Part III. Making It Work

From 2007 to 2011, I led the UX team at TheLadders, an online job board based in New York City. During my tenure, the company began its transition from Waterfall to Agile. It was a developer-driven effort, but the company recognized that unless UX was included, the transition would fail. It was up to me to figure out how we would integrate Lean UX with this new style of working. In 2007, if you Googled “Agile UX,” the results page would be littered with blog posts, articles, and case studies that documented failure and frustration. The main themes seemed to be cries of “Agile sucks!” and screeds claiming “UX has no business working this way.”

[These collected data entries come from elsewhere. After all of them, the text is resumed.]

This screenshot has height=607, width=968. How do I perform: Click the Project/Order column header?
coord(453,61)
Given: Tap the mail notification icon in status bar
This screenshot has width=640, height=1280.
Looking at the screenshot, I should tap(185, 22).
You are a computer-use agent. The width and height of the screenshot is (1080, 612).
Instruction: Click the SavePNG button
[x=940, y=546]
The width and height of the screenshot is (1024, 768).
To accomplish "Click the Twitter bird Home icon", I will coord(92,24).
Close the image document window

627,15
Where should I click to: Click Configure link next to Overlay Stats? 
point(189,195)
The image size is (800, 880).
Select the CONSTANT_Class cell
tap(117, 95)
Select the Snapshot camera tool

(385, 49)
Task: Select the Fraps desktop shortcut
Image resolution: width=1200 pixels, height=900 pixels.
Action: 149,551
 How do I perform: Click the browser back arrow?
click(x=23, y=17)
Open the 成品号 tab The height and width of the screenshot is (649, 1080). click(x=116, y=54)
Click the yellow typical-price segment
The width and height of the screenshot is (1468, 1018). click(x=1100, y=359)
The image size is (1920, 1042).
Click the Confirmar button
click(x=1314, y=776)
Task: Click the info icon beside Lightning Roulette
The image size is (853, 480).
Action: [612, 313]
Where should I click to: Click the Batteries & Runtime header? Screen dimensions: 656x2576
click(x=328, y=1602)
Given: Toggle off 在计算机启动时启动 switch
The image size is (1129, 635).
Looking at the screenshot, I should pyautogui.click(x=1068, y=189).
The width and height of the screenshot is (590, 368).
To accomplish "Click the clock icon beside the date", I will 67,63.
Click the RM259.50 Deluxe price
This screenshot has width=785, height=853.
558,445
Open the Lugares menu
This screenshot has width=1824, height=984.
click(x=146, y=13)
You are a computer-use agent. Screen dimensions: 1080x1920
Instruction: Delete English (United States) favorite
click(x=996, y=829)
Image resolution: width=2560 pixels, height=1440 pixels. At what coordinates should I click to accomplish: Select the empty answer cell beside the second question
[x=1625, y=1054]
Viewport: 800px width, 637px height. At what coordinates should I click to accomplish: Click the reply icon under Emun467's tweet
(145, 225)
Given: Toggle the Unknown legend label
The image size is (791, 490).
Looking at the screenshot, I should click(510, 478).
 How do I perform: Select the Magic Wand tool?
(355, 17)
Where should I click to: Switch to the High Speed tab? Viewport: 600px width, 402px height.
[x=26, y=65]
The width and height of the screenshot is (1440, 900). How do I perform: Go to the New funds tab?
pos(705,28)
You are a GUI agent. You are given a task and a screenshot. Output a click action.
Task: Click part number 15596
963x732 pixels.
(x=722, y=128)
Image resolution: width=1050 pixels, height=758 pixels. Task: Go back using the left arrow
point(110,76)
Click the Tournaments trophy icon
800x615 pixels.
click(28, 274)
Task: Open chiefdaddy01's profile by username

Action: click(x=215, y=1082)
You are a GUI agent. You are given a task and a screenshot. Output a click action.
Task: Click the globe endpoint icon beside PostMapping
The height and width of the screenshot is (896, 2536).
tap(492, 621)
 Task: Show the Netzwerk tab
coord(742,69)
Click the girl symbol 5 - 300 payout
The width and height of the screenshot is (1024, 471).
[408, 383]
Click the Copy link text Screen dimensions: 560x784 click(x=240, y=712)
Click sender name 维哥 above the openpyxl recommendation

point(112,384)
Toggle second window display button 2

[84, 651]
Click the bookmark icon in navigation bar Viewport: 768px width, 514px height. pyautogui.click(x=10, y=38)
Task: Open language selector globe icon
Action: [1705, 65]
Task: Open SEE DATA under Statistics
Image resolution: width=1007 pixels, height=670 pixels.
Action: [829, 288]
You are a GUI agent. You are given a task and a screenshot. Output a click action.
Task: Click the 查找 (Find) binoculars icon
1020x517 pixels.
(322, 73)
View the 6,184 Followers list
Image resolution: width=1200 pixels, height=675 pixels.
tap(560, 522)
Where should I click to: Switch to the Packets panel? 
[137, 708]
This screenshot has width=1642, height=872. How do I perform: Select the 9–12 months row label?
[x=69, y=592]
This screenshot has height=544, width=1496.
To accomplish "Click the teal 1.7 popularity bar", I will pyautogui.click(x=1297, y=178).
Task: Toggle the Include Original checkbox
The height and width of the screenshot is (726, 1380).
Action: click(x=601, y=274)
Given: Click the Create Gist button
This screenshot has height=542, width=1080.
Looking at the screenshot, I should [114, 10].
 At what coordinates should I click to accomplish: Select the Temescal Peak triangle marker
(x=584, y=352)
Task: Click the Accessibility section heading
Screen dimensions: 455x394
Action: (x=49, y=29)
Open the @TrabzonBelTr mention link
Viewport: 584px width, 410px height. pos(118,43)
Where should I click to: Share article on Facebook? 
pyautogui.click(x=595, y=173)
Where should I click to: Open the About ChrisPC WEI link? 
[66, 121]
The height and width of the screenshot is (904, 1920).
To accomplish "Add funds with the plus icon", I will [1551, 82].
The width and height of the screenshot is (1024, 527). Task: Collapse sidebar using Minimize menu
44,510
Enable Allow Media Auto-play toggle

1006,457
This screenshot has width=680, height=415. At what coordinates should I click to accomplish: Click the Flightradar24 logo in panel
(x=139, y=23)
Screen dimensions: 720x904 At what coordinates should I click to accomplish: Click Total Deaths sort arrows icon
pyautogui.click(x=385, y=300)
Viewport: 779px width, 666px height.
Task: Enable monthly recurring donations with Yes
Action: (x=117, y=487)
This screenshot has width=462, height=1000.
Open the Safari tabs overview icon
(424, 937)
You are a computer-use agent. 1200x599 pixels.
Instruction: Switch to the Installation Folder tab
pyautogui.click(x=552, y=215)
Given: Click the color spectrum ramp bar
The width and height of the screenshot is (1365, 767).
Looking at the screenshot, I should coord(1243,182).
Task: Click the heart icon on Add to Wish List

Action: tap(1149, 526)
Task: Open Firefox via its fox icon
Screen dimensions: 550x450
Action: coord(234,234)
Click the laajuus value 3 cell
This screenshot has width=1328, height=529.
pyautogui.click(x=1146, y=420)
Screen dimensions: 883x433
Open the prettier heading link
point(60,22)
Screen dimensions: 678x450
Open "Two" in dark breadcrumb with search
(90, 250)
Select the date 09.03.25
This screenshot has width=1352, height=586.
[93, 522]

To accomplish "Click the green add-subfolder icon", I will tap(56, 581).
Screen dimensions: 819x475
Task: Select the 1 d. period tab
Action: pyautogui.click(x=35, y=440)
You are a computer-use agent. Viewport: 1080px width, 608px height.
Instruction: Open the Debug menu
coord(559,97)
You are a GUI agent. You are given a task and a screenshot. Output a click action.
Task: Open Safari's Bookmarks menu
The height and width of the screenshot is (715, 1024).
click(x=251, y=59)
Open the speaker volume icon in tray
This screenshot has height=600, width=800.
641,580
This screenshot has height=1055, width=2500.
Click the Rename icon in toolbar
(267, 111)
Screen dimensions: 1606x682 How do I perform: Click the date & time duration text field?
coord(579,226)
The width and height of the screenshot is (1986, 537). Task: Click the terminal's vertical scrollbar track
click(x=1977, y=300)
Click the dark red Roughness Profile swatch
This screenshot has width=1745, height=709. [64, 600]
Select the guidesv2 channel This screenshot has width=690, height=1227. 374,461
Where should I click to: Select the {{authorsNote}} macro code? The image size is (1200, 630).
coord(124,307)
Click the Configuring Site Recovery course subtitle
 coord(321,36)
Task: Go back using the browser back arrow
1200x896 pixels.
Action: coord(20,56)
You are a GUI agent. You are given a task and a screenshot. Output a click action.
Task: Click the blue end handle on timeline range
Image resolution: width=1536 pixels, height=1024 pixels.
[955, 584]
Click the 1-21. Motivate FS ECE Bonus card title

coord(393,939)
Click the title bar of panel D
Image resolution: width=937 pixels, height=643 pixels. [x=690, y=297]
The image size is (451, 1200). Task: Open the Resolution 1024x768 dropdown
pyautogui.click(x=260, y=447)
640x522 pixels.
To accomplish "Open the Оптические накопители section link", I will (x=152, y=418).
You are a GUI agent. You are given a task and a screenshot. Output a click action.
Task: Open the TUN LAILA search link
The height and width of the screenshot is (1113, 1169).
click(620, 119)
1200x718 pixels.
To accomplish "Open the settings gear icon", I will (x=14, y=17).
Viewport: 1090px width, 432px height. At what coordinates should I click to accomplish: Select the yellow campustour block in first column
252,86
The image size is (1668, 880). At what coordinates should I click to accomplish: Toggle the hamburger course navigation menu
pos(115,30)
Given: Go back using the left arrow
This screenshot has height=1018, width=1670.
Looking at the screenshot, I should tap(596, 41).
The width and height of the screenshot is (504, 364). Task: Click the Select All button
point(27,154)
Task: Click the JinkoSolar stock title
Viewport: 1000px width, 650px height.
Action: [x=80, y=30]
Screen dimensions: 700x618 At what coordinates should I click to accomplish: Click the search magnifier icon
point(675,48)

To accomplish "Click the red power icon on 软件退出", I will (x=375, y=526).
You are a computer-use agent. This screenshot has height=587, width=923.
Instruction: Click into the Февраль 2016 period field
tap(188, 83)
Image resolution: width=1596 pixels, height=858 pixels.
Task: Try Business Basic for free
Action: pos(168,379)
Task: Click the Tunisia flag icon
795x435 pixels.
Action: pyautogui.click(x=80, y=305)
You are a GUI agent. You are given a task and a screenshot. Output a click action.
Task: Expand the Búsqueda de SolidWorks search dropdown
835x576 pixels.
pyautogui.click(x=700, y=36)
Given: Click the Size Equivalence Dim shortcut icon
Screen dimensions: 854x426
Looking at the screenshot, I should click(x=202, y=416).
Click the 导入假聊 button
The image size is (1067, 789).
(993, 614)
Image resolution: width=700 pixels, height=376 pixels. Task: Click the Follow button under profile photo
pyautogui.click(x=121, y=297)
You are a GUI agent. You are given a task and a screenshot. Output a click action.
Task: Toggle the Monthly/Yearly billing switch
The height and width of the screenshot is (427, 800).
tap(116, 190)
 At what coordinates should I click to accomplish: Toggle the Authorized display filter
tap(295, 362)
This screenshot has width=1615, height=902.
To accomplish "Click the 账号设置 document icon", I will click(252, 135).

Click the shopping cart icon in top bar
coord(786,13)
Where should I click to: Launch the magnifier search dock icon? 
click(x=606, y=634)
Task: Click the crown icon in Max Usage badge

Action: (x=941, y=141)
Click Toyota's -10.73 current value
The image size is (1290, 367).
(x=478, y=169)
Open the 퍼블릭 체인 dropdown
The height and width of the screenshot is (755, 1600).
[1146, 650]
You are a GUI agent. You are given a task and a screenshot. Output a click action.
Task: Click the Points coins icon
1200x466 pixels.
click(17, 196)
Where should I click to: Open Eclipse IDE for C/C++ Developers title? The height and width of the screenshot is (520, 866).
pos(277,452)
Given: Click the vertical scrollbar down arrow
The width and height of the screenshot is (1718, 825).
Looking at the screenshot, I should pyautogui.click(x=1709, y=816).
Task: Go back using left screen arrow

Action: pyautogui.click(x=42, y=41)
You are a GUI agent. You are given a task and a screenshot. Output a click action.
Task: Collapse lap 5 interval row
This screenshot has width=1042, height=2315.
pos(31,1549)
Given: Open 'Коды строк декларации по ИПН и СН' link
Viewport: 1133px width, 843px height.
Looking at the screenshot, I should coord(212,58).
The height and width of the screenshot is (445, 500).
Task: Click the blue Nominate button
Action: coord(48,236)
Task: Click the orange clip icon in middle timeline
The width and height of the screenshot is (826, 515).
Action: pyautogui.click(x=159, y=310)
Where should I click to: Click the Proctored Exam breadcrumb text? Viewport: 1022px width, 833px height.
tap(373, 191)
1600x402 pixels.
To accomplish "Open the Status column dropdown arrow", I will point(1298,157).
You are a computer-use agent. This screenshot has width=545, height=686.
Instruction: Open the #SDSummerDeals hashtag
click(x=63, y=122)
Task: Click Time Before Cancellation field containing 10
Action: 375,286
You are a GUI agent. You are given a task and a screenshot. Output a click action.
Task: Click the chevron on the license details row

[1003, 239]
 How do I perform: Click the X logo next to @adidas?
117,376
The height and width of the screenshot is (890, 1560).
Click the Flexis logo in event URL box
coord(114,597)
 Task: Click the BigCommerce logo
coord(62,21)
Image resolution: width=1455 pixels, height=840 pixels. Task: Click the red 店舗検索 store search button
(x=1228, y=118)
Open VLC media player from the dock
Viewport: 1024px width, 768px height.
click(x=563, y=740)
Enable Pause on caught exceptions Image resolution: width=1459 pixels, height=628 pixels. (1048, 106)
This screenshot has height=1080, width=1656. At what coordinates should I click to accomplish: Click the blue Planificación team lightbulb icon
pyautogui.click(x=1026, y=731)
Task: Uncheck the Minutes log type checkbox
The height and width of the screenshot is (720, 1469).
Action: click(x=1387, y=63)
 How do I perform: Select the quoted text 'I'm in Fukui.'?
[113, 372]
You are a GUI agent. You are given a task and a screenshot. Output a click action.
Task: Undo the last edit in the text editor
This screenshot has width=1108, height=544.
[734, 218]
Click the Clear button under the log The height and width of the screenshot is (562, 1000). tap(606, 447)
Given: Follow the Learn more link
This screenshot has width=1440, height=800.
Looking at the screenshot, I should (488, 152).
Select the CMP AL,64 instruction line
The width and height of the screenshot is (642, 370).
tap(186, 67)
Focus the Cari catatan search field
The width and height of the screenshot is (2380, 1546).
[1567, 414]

Undeterred, I continued to search for collaboration and integration ideas. I came across Lynne Miller and Desiree Sy’s “staggered sprint” model—in which the UX team works at a sprint ahead of the developers—and gave it a try. Although it was helpful in getting us to think about our work in smaller bursts, it did nothing to increase collaboration between the disciplines or to reduce wasted effort on specs for features that would never be built.

We were convinced there was a better way, so, like good Agilistas, we continued to tune our process. After several months, I felt like we’d hit our stride. We had increased collaboration, started producing fewer documents, and increased our customer validation efforts. The internal cries of “Agile sucks” and “I hate this” had also subsided. I was feeling pretty good about our little ...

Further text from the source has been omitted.